What the task requires: Rewrite the stretch of records from the line containing "Where should I click to: Open" through the line containing "(1388, 752)", keeping the requests as they are but increasing each coordinate in the answers by 16.

Input for this task:
■ ■ ■ ■ ■
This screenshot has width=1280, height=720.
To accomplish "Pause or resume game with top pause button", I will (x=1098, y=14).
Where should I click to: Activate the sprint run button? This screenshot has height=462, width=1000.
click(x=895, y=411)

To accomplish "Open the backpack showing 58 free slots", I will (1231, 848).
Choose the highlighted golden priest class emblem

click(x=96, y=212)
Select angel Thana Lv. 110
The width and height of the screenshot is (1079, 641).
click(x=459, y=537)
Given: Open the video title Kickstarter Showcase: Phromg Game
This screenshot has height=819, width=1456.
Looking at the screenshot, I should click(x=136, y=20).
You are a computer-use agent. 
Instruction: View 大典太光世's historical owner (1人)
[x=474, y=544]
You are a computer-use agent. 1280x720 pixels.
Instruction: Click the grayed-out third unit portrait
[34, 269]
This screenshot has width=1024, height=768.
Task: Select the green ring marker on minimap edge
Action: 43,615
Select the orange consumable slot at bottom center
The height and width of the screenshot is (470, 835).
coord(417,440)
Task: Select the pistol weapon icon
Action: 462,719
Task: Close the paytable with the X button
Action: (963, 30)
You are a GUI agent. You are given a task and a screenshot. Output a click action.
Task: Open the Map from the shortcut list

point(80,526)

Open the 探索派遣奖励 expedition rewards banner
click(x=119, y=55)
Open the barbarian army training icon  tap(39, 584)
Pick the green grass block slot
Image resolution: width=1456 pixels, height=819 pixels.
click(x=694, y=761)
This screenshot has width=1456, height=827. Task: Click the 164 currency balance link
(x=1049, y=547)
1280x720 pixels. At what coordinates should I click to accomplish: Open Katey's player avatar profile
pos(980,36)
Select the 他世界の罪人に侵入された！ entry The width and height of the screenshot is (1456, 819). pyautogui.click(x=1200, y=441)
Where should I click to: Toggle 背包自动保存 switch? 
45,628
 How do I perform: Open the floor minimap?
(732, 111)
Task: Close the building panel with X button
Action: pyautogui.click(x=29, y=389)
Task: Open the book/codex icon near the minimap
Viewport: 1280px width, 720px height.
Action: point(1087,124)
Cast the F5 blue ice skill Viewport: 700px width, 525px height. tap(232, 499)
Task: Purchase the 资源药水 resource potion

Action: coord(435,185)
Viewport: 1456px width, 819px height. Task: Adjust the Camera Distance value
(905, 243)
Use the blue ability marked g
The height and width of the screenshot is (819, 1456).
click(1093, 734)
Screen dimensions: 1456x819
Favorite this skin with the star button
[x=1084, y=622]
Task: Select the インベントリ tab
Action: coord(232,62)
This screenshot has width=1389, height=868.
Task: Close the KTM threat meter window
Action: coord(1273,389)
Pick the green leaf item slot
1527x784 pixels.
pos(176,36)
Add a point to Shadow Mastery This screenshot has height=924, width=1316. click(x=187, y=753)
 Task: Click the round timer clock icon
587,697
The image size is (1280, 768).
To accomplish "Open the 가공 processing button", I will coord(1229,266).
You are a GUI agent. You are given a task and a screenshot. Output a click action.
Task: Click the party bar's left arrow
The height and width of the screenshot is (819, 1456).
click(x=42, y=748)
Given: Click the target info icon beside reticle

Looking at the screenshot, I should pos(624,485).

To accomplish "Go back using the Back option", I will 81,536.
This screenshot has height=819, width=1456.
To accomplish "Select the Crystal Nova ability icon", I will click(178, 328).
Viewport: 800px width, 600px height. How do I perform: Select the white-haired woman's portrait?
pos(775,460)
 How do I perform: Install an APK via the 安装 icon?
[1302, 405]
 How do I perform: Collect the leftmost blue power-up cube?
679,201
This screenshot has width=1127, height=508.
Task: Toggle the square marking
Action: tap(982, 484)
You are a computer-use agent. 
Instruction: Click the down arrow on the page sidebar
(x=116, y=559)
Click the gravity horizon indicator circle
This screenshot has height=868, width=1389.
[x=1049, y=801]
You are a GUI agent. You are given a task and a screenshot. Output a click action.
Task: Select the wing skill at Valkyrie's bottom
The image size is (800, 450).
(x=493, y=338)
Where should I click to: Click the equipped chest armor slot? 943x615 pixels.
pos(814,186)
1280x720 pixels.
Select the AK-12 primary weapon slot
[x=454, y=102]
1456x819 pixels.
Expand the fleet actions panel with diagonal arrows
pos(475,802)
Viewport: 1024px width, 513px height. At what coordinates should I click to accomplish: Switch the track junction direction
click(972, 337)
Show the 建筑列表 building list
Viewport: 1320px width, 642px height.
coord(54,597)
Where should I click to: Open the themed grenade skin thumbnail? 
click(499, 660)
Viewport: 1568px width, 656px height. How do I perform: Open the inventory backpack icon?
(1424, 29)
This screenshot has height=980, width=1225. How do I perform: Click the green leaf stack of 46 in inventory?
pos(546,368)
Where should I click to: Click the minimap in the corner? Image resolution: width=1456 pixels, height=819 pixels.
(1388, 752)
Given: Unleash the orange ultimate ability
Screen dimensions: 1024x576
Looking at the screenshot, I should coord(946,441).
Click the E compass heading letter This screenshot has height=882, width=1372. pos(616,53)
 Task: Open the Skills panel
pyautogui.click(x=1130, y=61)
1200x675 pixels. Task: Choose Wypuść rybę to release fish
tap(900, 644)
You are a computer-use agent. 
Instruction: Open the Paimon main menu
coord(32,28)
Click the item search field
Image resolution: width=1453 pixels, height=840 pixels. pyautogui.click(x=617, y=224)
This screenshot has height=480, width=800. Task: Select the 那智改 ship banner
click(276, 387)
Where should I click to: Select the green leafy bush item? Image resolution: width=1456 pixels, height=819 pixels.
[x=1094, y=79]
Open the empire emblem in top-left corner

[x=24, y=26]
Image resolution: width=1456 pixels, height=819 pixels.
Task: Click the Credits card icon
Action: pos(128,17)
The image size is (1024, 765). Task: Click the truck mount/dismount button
■ ■ ■ ■ ■
Correct output:
Where should I click to: Open the themed grenade skin thumbnail? 
click(515, 676)
Viewport: 1568px width, 656px height. How do I perform: Open the inventory backpack icon?
(1440, 45)
This screenshot has height=980, width=1225. How do I perform: Click the green leaf stack of 46 in inventory?
pos(562,384)
Where should I click to: Click the minimap in the corner? Image resolution: width=1456 pixels, height=819 pixels.
(1404, 768)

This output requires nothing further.